= What is expected =
Leaving out the pictures, print exactly the lines from the one holding "Task: Click the 24.0 fps frame rate value" to the last line of the entries below, both included, and nothing more.

*-*-*

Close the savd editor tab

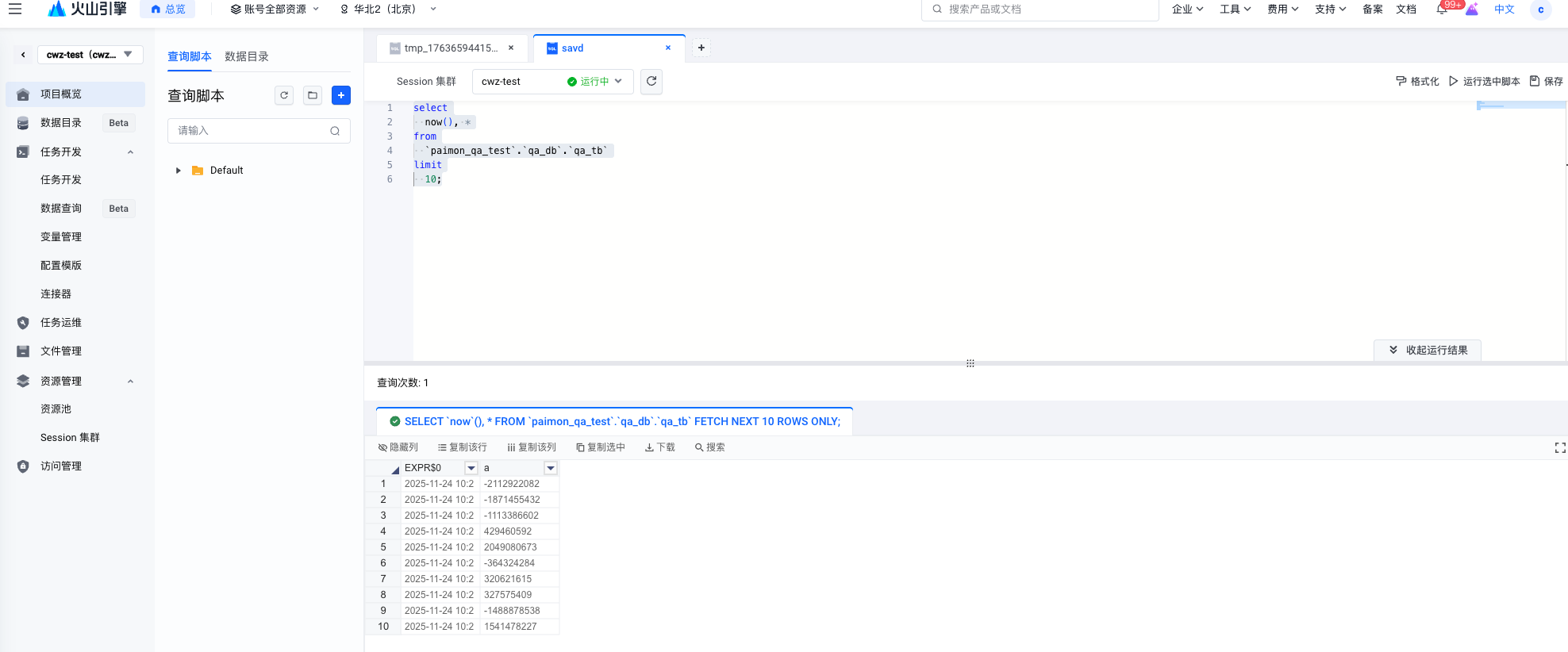(668, 48)
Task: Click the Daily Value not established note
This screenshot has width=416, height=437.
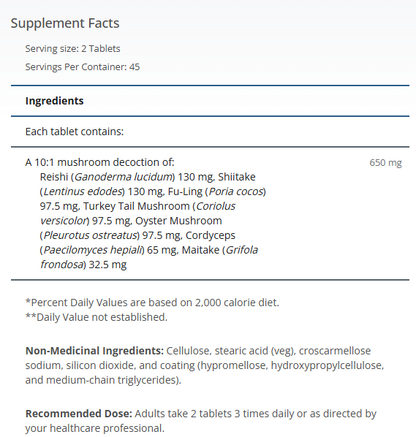Action: coord(96,317)
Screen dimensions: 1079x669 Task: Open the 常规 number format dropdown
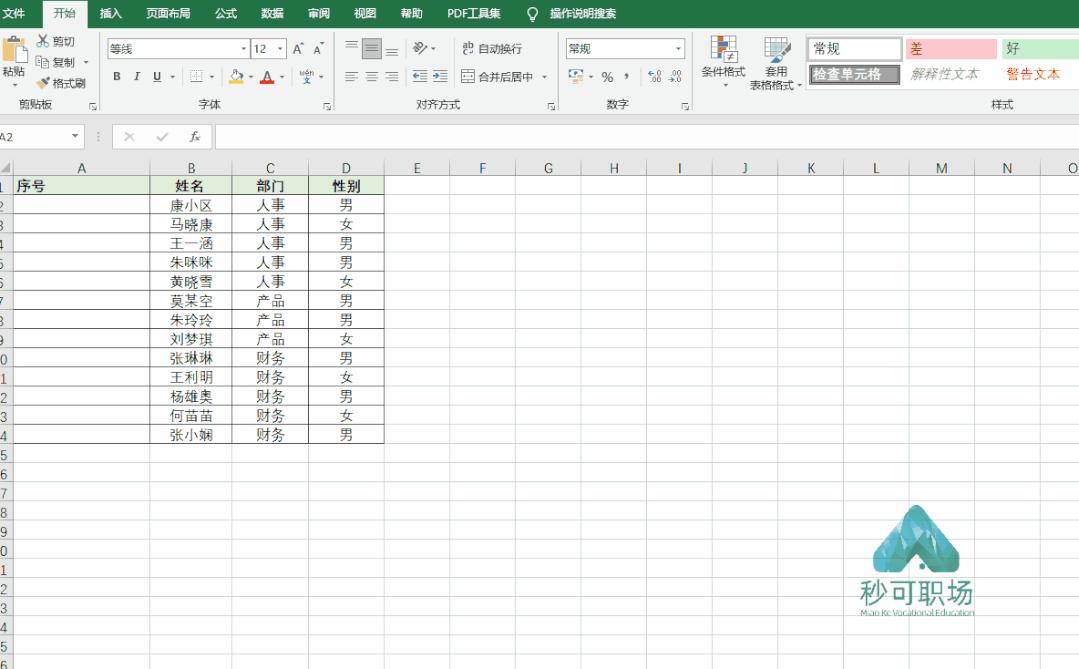point(678,47)
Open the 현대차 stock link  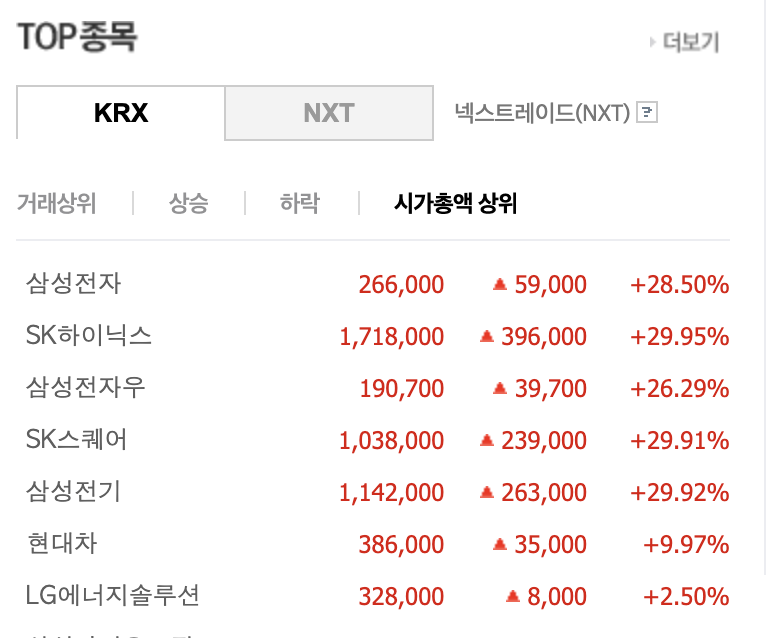pyautogui.click(x=62, y=544)

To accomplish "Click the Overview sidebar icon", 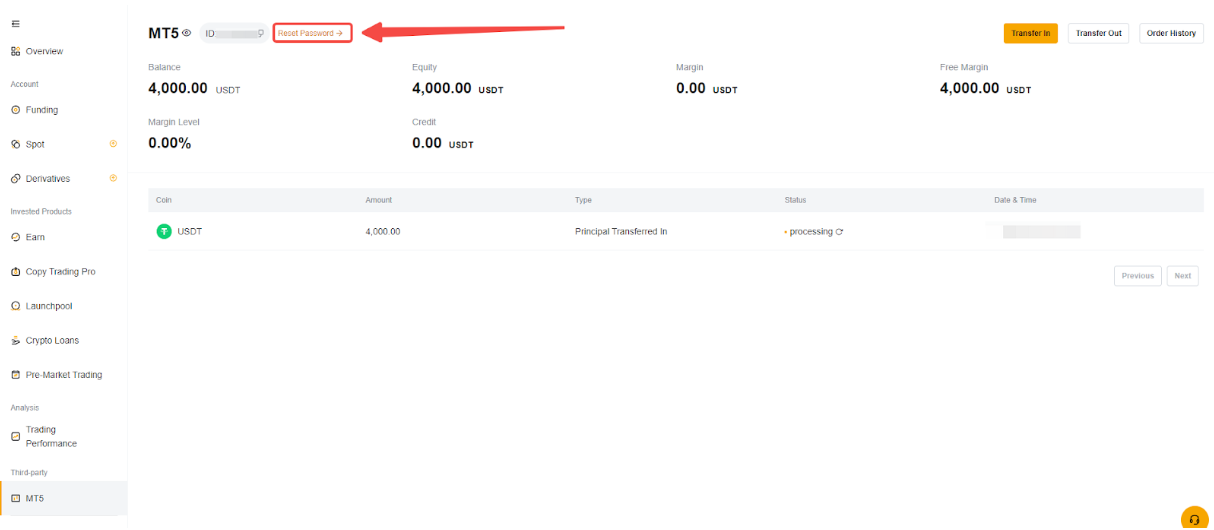I will tap(15, 51).
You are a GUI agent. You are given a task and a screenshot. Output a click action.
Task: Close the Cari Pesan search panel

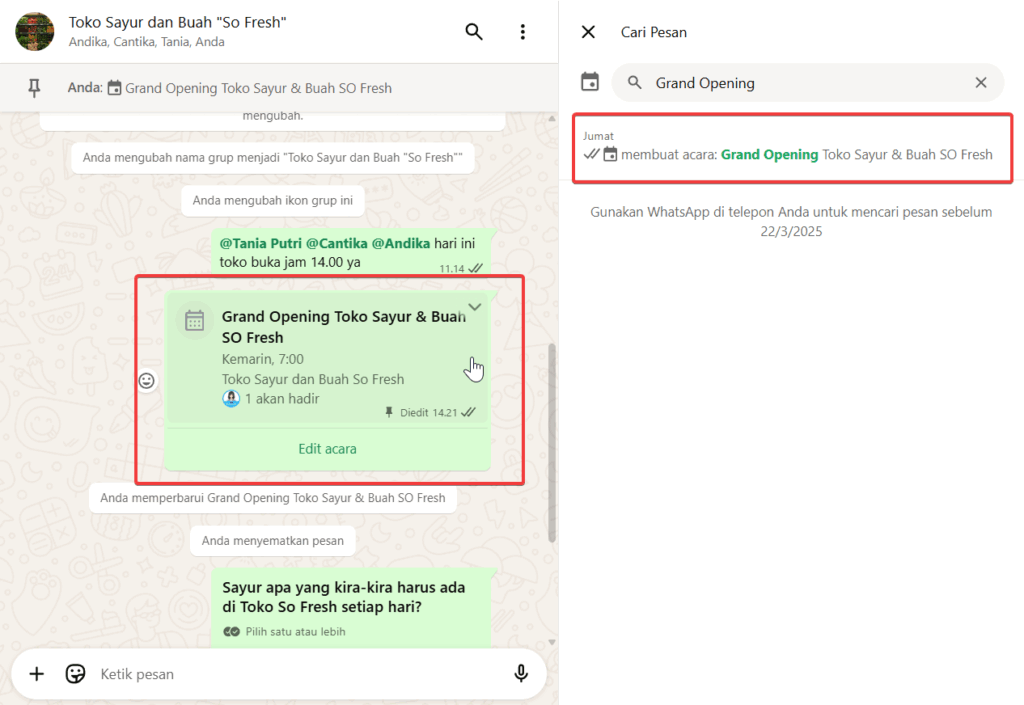(x=588, y=32)
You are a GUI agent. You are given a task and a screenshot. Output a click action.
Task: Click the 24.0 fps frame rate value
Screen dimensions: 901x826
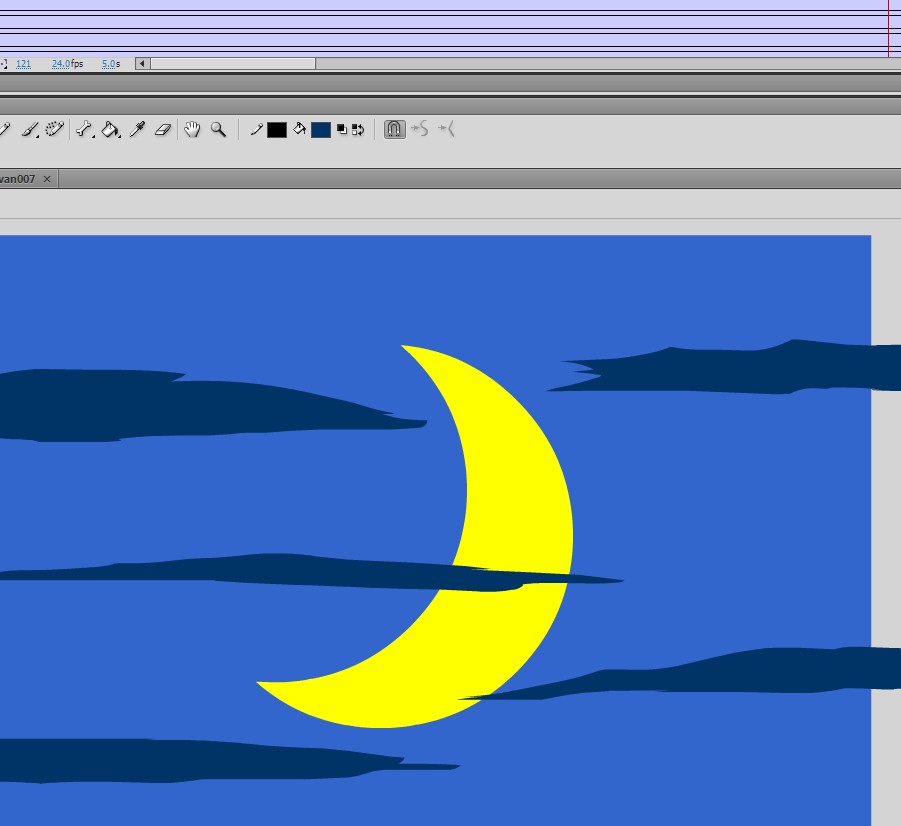pos(61,64)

*-*-*

= Answer box =
Task: Click the 24.0 fps frame rate value
Screen dimensions: 901x826
pos(61,64)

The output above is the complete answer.